Rail service in China dates back to 1876. Beginning with modern China in 1949 a national system was formed out of a collection of disjointed foreign and special-purpose lines to form main lines that could be linked into a national system. China Railways (CR) continues to create new lines to accommodate rapid growth in transport demand. CR has overtaken India as Asia’s largest system and is second only to the Russian system in size for a system under central management.
CR had concentrated on freight, primarily coal, which accounts for over 40 percent of the tonnage, for many years. Demand for freight service still outstrips capacity by a large margin.

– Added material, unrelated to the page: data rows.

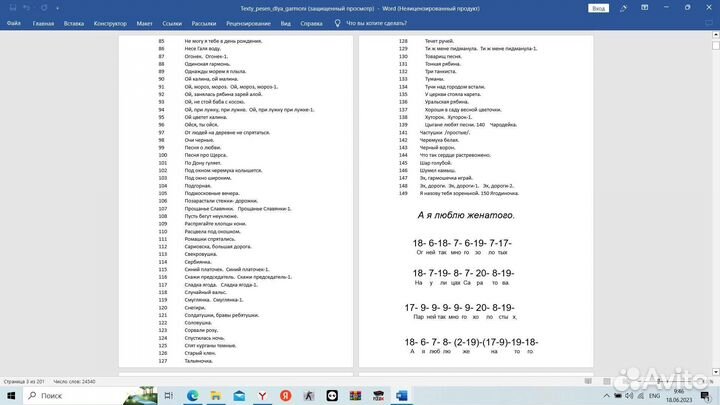The width and height of the screenshot is (720, 405).
Task: Open the Windows Start menu
Action: (11, 397)
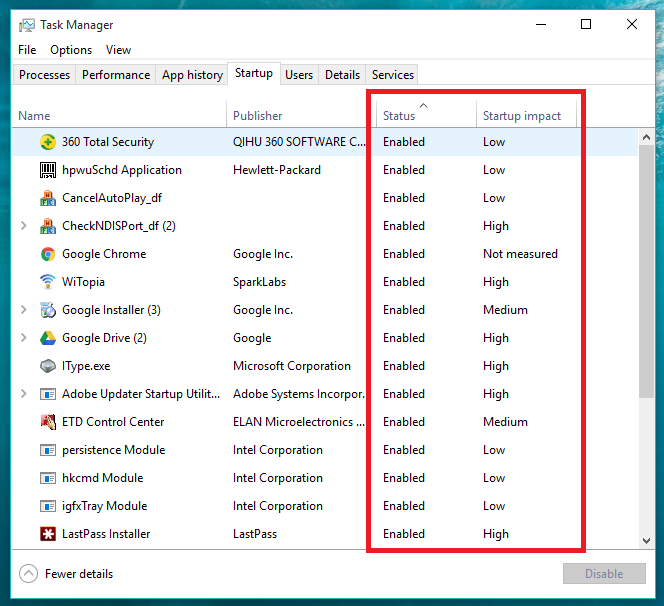The image size is (664, 606).
Task: Expand the CheckNDISPort_df group
Action: point(24,226)
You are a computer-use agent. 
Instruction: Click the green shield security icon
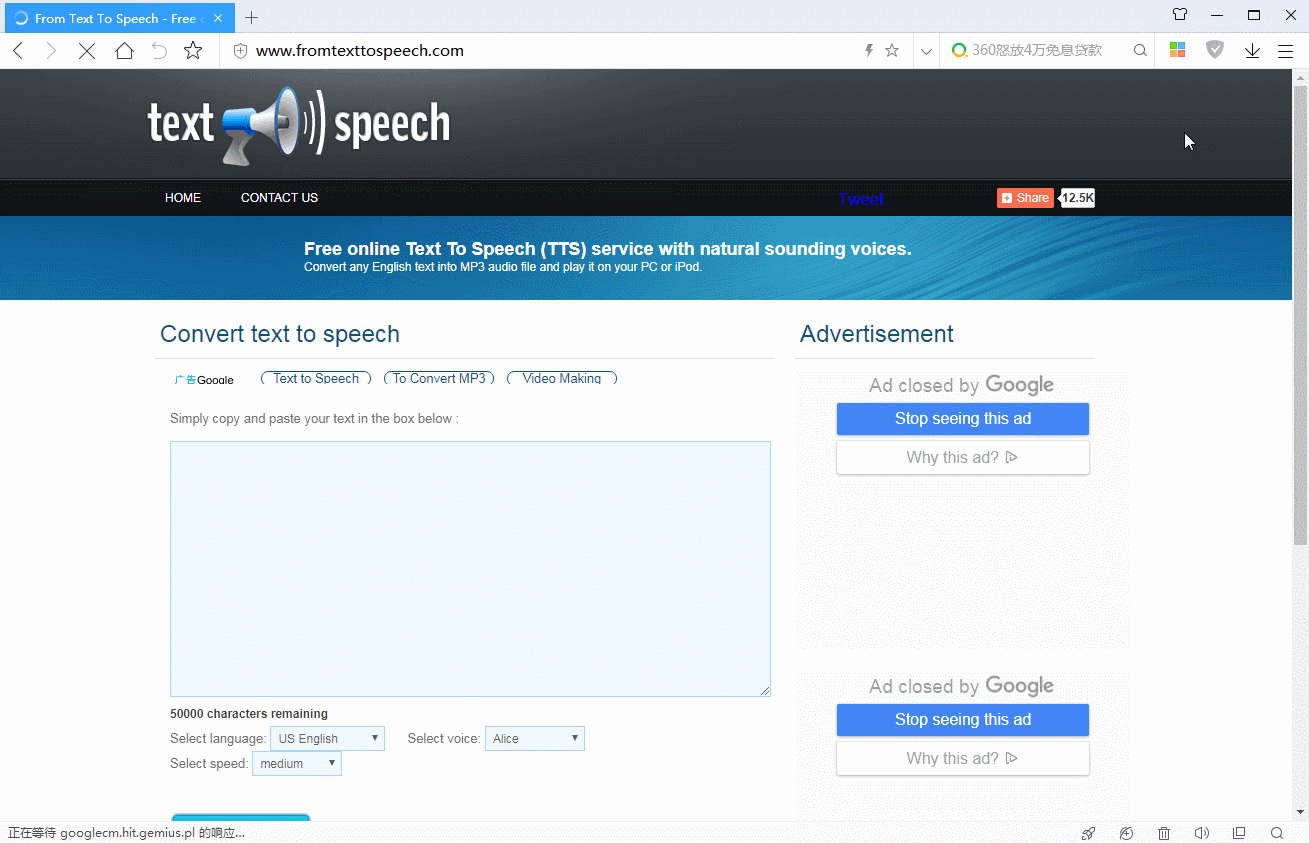tap(1215, 50)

In the 1990s the demand for passenger service grew considerably
Chinese railroad engineers overcame significant geographic obstacles to extend train travel to most parts of the country. This train in Gansu Province is on level land, but in many places railroad tracks cut over hills, through mountains, and across deep rivers.
The Ministry of Railways controls 14 railway administrations, as well as 34 locomotive and rolling-stock factories through the China National Railway Locomotive and Rolling Stock Industry Corporation. It also controls 17 Railway Civil Engineering construction companies, 4 major rail research organizations, and a large research academy.
Plans for a high-speed passenger line from Beijing to Shanghai are in detailed design phases. The construction of a second main line from Beijing to Guangzhou, primarily for freight traffic, was completed in 1997, relieving congestion on this primary north-south route.